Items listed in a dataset
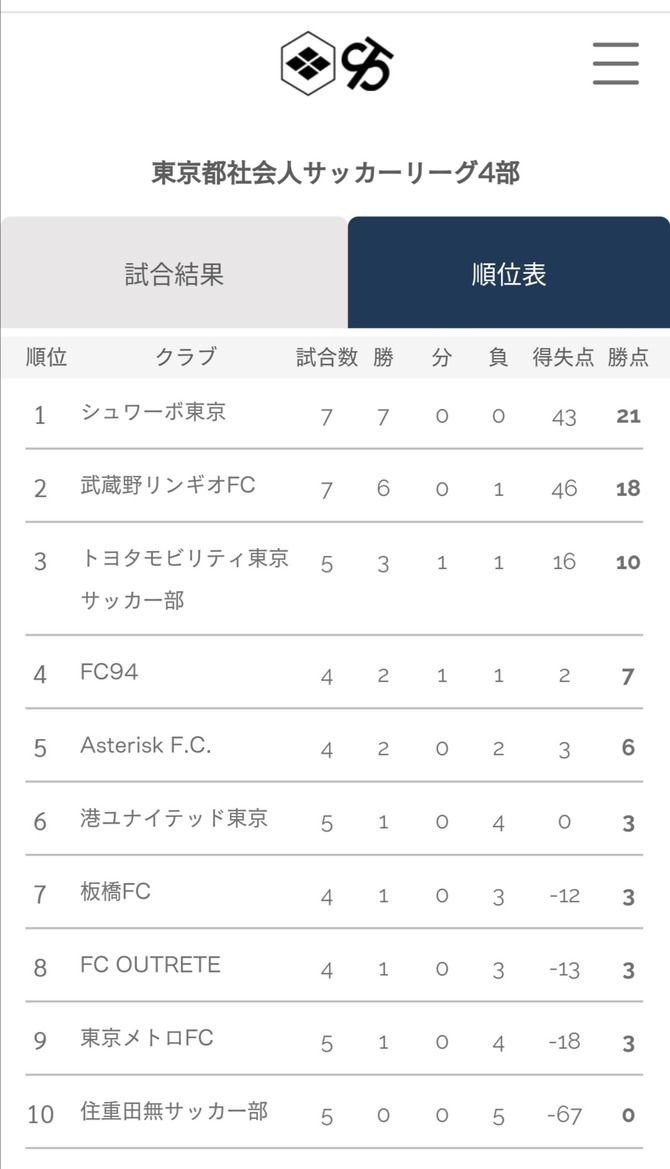Click 東京メトロFC club name

point(147,1038)
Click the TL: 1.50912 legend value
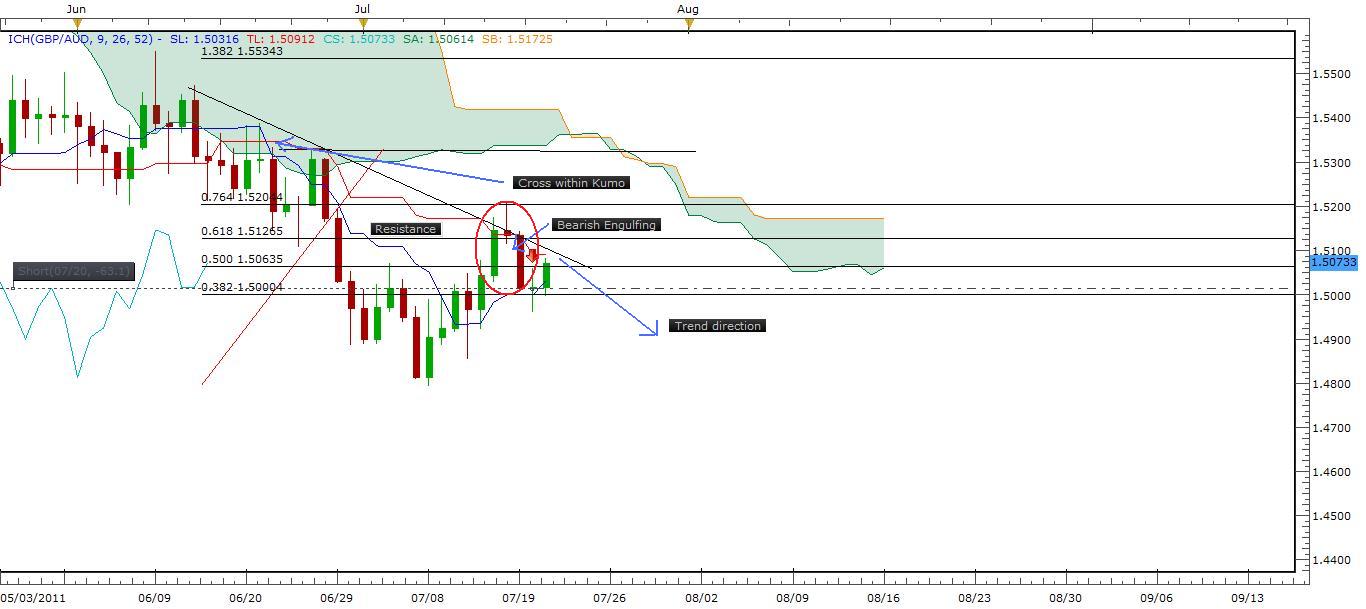 pos(280,39)
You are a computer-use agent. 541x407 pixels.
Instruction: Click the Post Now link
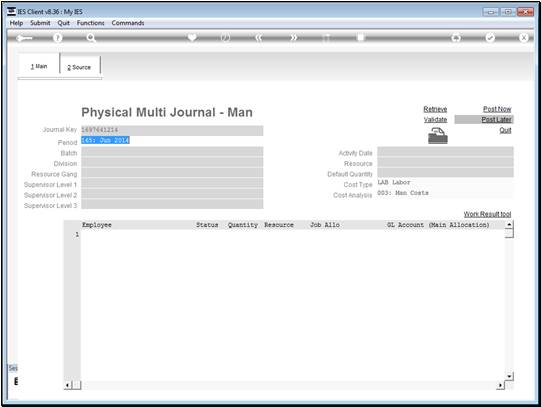[x=497, y=109]
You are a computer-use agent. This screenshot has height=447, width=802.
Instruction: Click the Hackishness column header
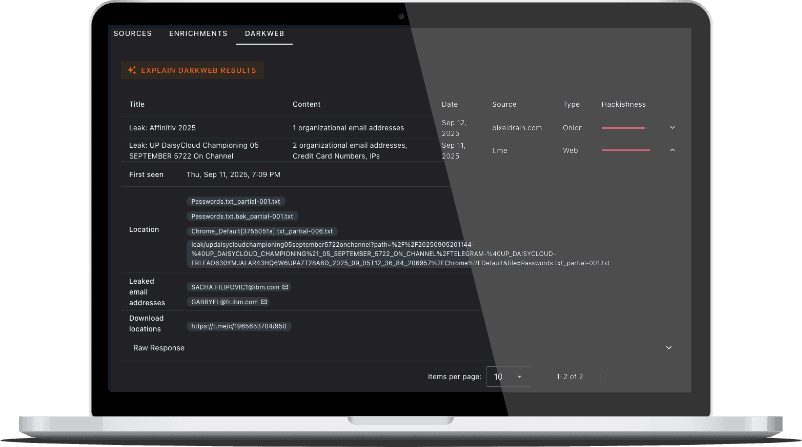[624, 104]
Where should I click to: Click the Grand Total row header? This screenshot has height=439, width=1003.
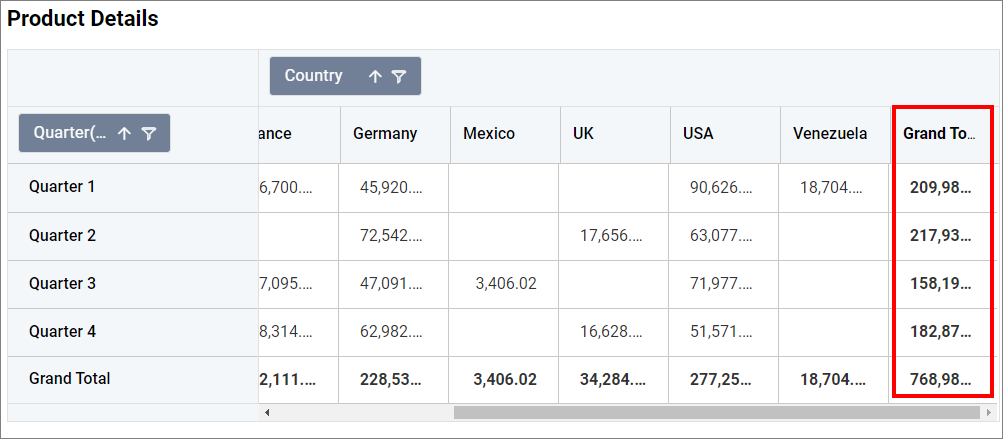tap(70, 379)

== AIM OF THE EXERCISE ==
Go through the records above and return each line in which the word "agent" occurs.

== YOUR SOLUTION ==
You are a computer-use agent. 541x407 pixels.
You are a computer-use agent. This screenshot has height=447, width=802.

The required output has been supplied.